In an article entitled “How Much Warmer Was Your City in 2019?”, the New York Times provided its online readers with an interactive graphical display that could show graphs of daily temperatures from 1981 to 2010 for more than 3500 cities. Here is the display for New York City.
Although this display presents historical temperature data, it does not actually allow historical trends in the data to be visually detected. The only temperature trends shown are seasonal variation: winter is colder than summer in New York!
This naturally leads one to consider how such historical temperature trends could be visualized. To explore this, the addScales package includes daily temperature data (highs and lows) for New York, San Francisco, and Chicago, downloaded from the National Climate Data Center. The New York City record goes back to 1870, and that is the data set discussed here (through the end of 2019). Naturally, given the growth of the city from its relatively modest 19th century size to a 21st century megalopolis – with all the associated asphalt, concrete, buildings, air conditioners, cars, and so forth – one would expect to see a gradual warming trend (wholly apart from any possible global warming effects). So the question is: how to show this?
Note: In what follows, code that replicates that used in the
addScales
Help page examples will (mostly) be omitted
here.

REQUIRED TASK A.
Shorten the paragraph of the article on temperature trends that begins "This naturally leads one to consider," keeping its main facts.
REQUIRED TASK B.
Reproduce word for word the passage of the article on temperature trends, starting with "In an article" and going on through "New York City.".
The lines after this aren't needed for the work here.

MATERIAL PROVIDED.

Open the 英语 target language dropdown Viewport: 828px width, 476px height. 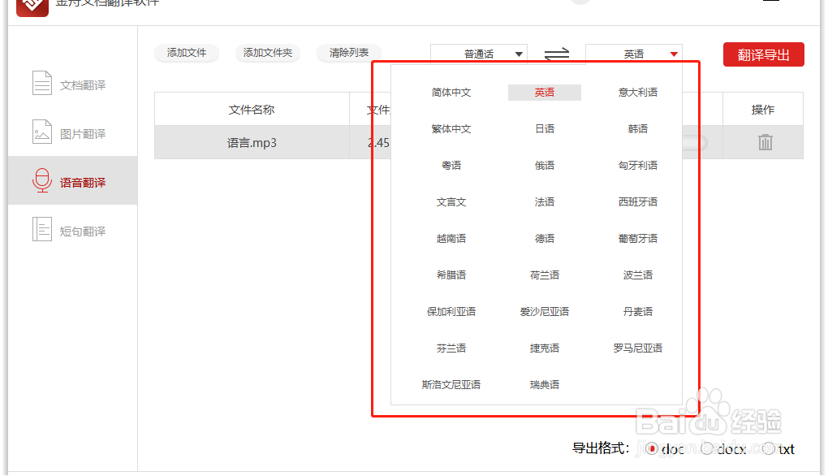click(634, 53)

WRITTEN RESPONSE A.
The addScales package includes daily high and low temperatures for New York, San Francisco, and Chicago, downloaded from the National Climate Data Center, as a way to explore how historical temperature trends could be visualized. The New York City record, which goes back to 1870, is the one discussed, through the end of 2019. Because the city grew from a modest 19th-century size into a 21st-century megalopolis with asphalt, concrete, buildings, air conditioners, and cars, a gradual warming trend would be expected even apart from any global warming. The question is how to show it.

WRITTEN RESPONSE B.
In an article entitled “How Much Warmer Was Your City in 2019?”, the New York Times provided its online readers with an interactive graphical display that could show graphs of daily temperatures from 1981 to 2010 for more than 3500 cities. Here is the display for New York City.